In 1995, the FDA approved Purdue’s OxyContin. The FDA has acknowledged some culpability. I recently read that the commissioner later went to work for Purdue. Foxes always guard the hen house, right? I was detailed by a Purdue rep at that time and told him I would never prescribe this medication and never detail me again. I never wrote one prescription of this dangerously addicting medication (please, no credit even if I was a bit prescient).
Around the same time, a pain medicine physician came up with the idiotic idea of “pain as a fifth vital sign,” and who knows? I guess Big Pharma was behind this to strongly influence a massive campaign to influence the AMA, all specialty societies, and state medical boards. I always vehemently opposed this intrusion as an insult to my professional judgment and, frankly, my common sense.
Americans, at 4-4.4 percent of the world’s population, were consuming over 50 percent of narcotics, and I have heard as high as 80 to 90 percent now. Are Americans the only people in the world that have pain?
As a family physician who has also worked a fair amount in the ER, I continue to write narcotics, hopefully judiciously and with no reservation when terminal surgical and acute serious pain is involved. But we need a more robust medical, philosophical, and cultural discussion about pain in general. I have also prescribed the fentanyl patch for cancer patients in the past.
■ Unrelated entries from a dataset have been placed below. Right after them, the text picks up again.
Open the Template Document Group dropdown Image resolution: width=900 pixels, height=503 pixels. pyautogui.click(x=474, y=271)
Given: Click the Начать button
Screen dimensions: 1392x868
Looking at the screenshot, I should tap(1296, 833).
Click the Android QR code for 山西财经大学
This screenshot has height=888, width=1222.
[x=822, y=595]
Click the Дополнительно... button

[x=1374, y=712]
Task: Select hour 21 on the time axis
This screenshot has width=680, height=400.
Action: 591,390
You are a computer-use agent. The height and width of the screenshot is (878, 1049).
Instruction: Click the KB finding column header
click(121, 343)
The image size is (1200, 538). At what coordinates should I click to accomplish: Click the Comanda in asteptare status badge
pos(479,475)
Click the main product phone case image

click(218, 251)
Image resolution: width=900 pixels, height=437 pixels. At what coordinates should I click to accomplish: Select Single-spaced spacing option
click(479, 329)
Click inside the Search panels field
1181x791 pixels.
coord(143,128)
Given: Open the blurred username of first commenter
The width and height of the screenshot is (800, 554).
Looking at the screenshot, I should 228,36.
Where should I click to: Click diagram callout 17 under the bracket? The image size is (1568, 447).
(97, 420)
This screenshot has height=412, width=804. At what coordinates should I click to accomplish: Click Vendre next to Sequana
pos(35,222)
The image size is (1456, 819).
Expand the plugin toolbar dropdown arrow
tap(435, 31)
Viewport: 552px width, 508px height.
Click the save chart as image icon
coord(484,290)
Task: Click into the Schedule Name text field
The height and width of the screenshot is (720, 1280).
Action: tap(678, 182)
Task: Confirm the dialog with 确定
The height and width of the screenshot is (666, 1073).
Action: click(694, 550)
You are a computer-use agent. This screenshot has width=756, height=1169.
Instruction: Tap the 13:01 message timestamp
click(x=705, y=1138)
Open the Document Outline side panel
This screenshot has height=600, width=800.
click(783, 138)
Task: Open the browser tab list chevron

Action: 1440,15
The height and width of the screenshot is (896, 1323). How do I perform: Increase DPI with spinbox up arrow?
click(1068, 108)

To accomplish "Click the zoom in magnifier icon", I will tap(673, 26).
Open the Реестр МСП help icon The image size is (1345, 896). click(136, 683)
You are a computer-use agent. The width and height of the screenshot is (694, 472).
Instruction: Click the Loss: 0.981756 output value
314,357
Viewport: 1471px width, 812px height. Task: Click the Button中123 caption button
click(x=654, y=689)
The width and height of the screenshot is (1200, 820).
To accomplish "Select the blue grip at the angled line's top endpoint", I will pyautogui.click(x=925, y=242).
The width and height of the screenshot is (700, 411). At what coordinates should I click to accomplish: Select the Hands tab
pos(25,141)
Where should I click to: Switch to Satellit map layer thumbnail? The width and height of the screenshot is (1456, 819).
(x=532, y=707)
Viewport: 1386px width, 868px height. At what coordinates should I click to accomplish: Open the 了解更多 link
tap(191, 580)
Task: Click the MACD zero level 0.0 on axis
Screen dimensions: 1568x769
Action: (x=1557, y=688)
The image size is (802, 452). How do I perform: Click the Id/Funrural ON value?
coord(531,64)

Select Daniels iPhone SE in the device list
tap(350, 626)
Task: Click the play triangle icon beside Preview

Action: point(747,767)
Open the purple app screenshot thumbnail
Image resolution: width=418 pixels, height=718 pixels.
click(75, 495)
We always need to ask if Big Pharma, big corporations, and big special interests are pushing a message that could have serious unintended consequences for our patients.
I would encourage no outpatient long-acting opioids, similar to the CDC’s November 3, 2022 position, which I would encourage prescribers to read. I would allow fentanyl only in a hospital setting, if at all. More importantly, I encourage all prescribers, including my pain medicine colleagues, to really think through their actions. We do not have to be a nation that consumes this volume of narcotics and has lives shattered as a result.
Ronald A. Zent is a family physician.